DESCRIPTION OF THE TASK:
Reproduce verbatim the lines of the material below, starting at the line that contains "You are a computer-use" and ending at the line that contains "pos(219,603)", with both of those lines included. Omit the pictures from your reproduction.

DATASET:

/---

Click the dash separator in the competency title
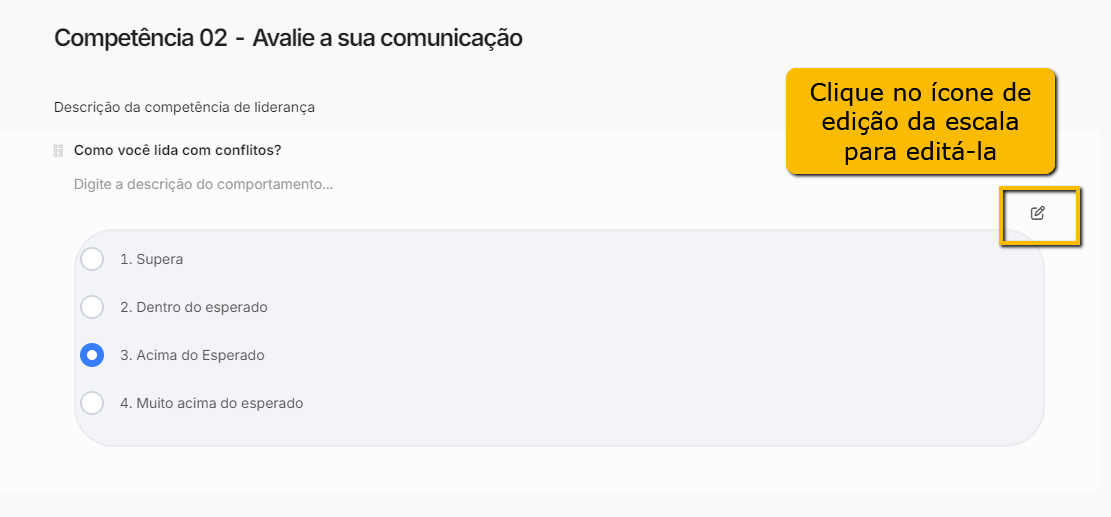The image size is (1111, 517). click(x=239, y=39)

\---
/---

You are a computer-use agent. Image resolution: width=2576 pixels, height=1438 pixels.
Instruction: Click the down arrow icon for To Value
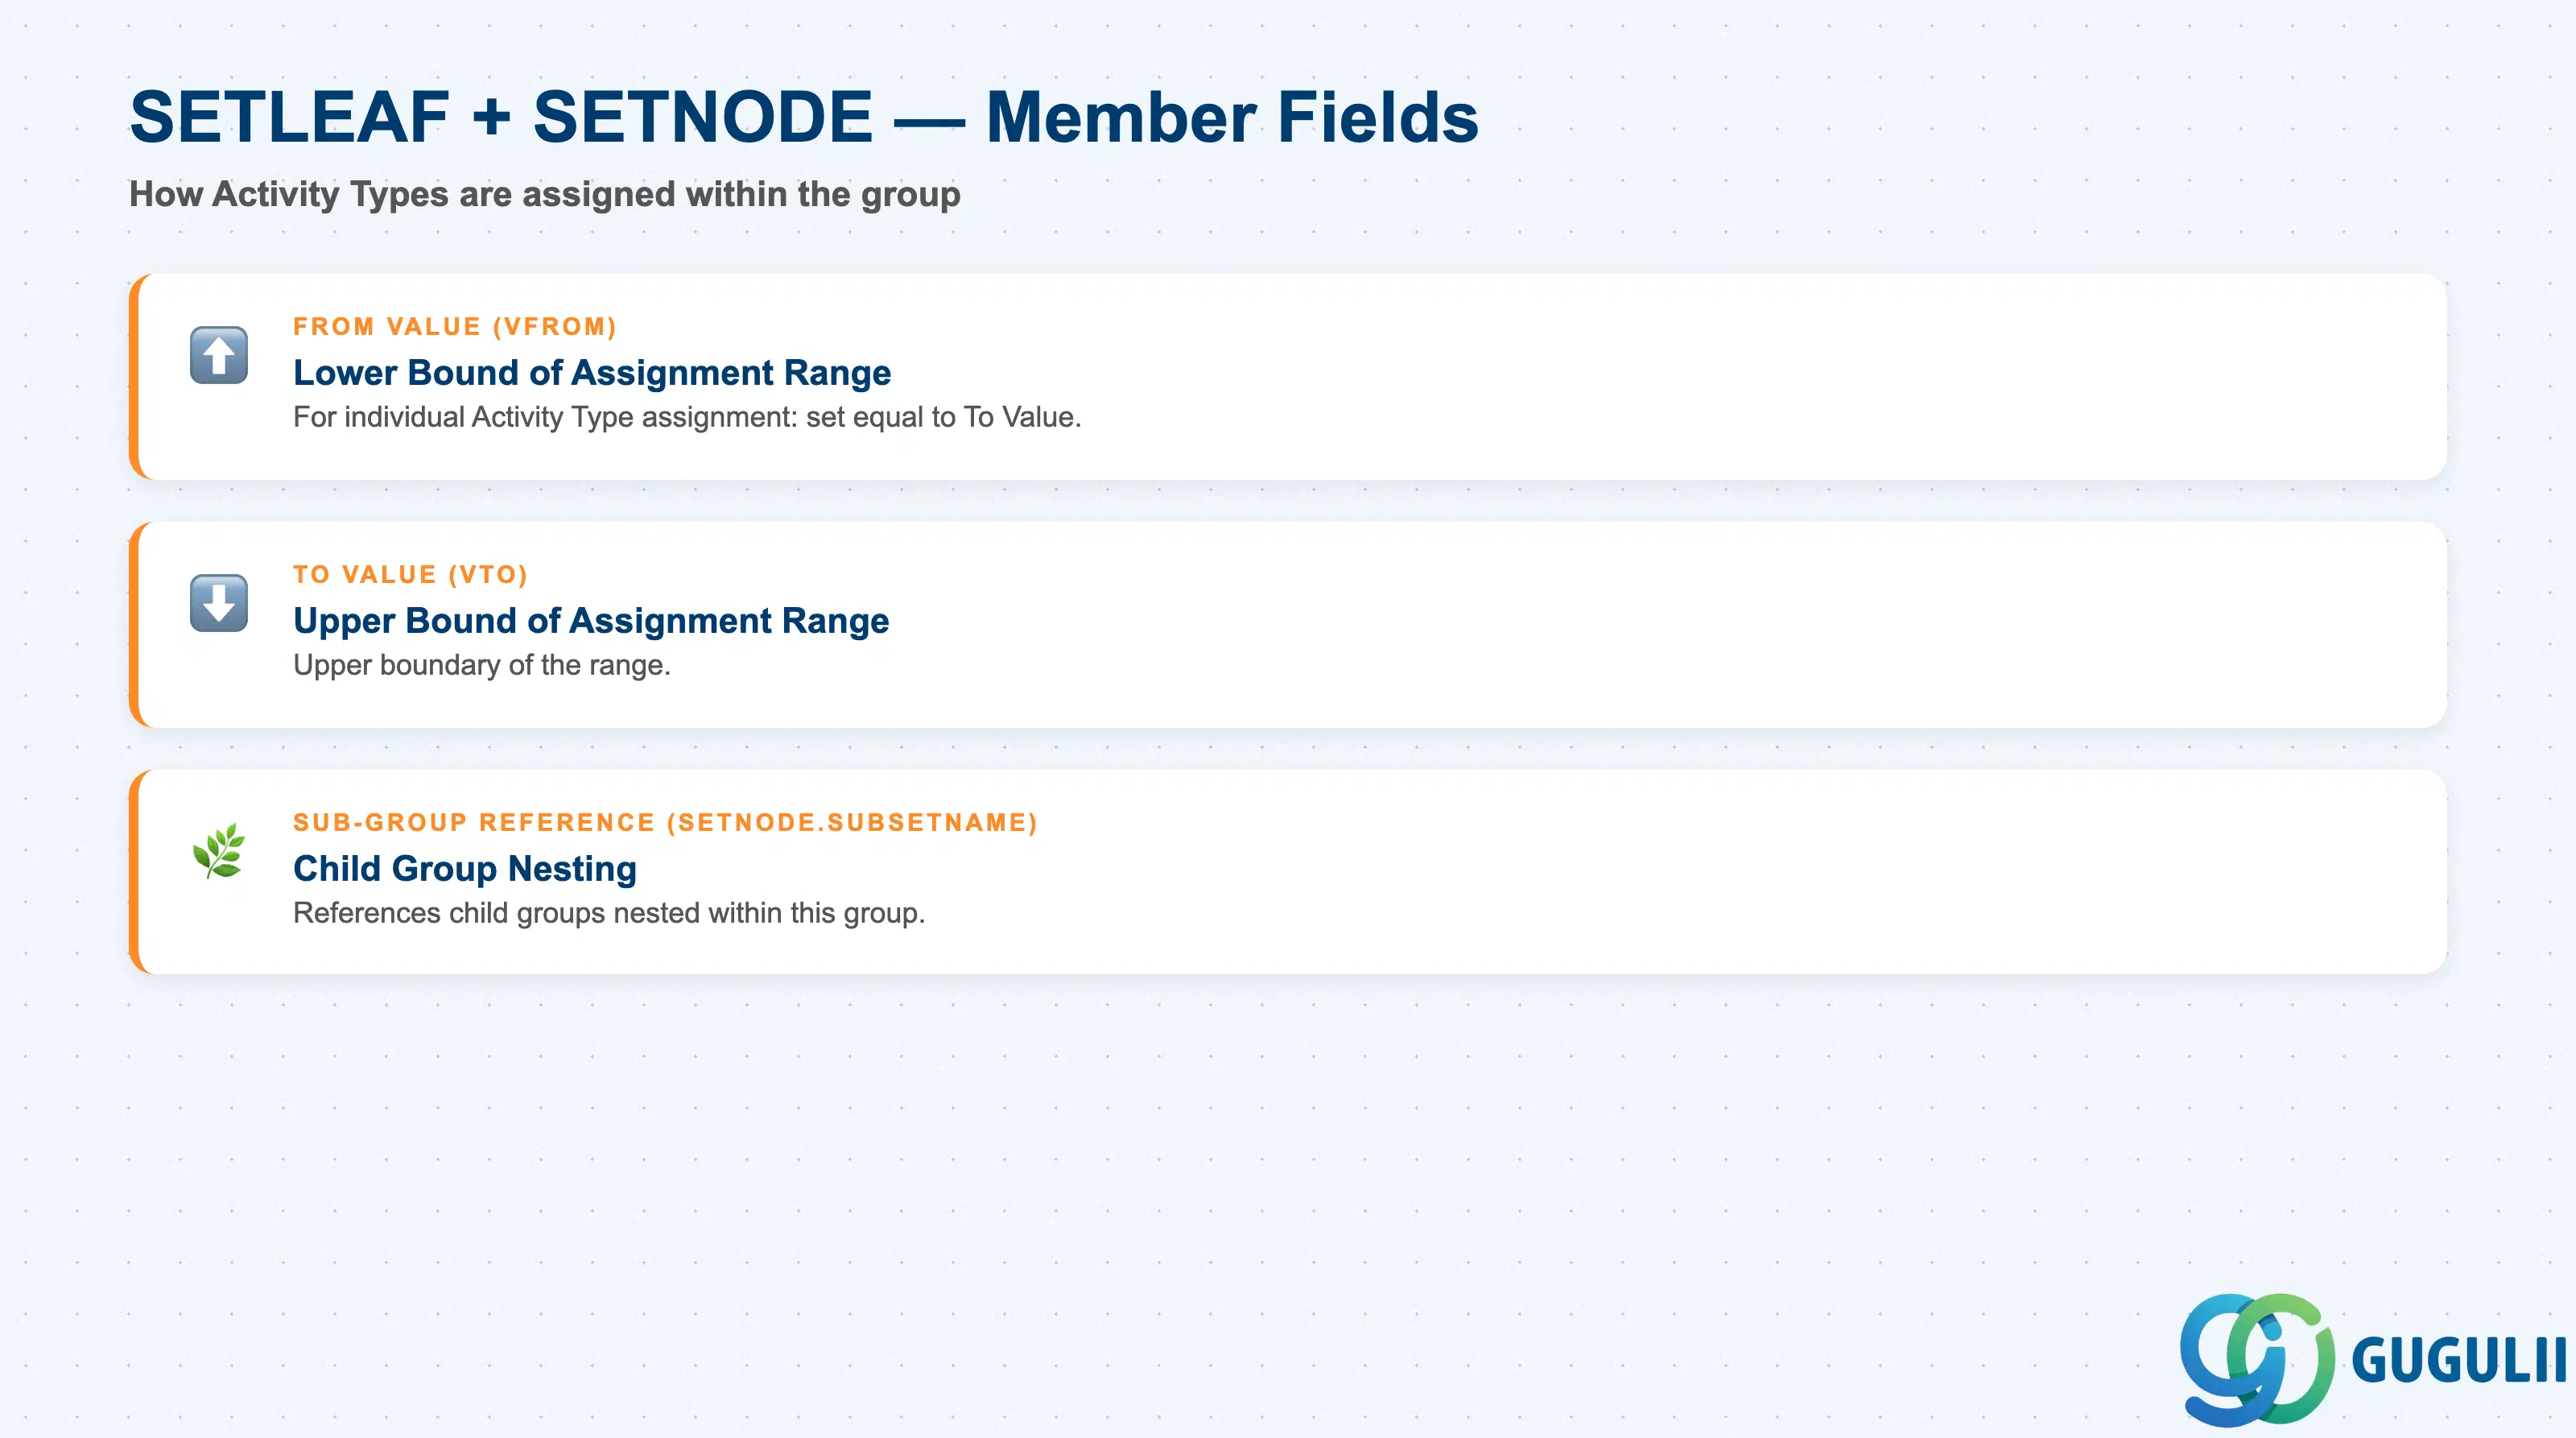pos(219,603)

\---

SOLUTION TO THIS TASK:
You are a computer-use agent. Image resolution: width=2576 pixels, height=1438 pixels.
Instruction: Click the down arrow icon for To Value
pos(219,603)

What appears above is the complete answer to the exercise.